My seven-year old is crashed out on the club chair in the next room, worn out from fatigue of a sleepover with a friend. Yet he seems even farther away. I question whether I’ve been too busy for him lately. I think that gut instinct is usually correct. My tendency is to beat myself up and feel overwhelmed with questions of how to change. I know intellectually that a more effective means to better the situation is o examine little ways – do-able steps -- to change so he can have the time from me that he needs…and I still can have time for myself and my work.

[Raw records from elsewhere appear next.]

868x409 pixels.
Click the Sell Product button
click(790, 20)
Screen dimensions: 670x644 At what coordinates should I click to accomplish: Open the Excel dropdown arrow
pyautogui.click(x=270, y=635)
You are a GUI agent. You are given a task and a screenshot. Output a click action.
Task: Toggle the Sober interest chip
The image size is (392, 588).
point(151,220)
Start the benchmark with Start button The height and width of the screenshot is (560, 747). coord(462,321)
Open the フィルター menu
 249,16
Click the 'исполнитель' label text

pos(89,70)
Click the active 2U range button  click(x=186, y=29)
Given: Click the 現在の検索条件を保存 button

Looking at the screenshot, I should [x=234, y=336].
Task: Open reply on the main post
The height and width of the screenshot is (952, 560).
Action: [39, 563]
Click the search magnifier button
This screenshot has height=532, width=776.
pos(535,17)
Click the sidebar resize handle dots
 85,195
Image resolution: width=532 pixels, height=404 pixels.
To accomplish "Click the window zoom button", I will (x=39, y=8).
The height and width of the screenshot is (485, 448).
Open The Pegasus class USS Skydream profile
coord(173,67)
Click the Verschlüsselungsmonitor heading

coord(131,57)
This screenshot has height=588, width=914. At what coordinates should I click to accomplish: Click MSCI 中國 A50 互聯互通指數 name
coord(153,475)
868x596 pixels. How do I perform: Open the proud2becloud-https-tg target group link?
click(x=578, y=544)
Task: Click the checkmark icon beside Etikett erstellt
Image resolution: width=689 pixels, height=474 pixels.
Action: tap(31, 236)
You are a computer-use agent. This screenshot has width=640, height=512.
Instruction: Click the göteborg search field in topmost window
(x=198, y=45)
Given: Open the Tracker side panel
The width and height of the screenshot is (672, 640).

I truly wish parenting and housekeeping had a formula that could be followed so that we could function on autopilot, not having to reevaluate situations on a daily basis. All rules and responses could fit for every situation and every child. Would that be so much simpler? At least for me. Of course, that would make everyone else’s life a living hell…and it really wouldn’t work for me either because of the lovely theory of chaos. This was prevalent all through Michael Crighton’s fabulous novel
(the book was infinitely better than the film) and highlighted how chaos theory actually pervades our existence. Nothing is totally predictable, not the least of which is the weather. Any variable can jump in and upset the balance. Of course, the mathematics behind it has a complex and supposedly explainable pattern but I’ll never understand it and I’m guessing neither will most of us. Things will still feel chaotic and disconcertingly unpredictable. Jurassic Park
I can’t totally wrap my mind around that theory and accept it in practical reality when I live in a culture that places so much emphasis on getting what you want when you want it. What a clash of philosophies: the reality of not being able to control everything and practicing acceptance and living in a world of repeated attempts to “control your destiny”.
Time to take a look at step one again.